-- START Input records --

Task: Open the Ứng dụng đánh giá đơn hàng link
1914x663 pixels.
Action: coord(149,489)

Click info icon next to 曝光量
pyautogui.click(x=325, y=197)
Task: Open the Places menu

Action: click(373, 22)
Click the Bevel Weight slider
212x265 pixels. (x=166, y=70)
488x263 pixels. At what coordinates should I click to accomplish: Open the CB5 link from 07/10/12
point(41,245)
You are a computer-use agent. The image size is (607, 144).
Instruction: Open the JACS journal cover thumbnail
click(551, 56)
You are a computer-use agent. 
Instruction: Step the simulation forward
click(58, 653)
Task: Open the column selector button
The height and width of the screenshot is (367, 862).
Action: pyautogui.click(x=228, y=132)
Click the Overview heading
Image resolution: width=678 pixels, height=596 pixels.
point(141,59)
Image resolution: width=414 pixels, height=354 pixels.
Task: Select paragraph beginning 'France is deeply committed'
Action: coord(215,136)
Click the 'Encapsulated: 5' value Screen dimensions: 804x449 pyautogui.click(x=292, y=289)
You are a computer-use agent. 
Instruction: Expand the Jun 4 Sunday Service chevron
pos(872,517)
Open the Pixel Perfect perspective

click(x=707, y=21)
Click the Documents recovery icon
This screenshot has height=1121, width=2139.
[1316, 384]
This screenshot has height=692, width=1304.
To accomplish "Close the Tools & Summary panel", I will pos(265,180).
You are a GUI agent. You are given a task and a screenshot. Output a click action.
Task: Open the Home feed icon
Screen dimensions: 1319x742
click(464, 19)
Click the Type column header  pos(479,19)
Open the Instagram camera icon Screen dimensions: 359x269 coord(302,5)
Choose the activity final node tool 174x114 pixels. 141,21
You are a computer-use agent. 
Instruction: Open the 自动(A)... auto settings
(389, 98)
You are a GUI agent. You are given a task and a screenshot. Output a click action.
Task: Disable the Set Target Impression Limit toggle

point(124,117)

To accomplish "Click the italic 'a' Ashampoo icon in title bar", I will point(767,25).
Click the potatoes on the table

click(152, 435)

-- END Input records --

Repeat the rows from the line containing "Click info icon next to 曝光量" through the line containing "point(41,245)", both included.

Click info icon next to 曝光量
pyautogui.click(x=325, y=197)
Task: Open the Places menu

Action: click(373, 22)
Click the Bevel Weight slider
212x265 pixels. (x=166, y=70)
488x263 pixels. At what coordinates should I click to accomplish: Open the CB5 link from 07/10/12
point(41,245)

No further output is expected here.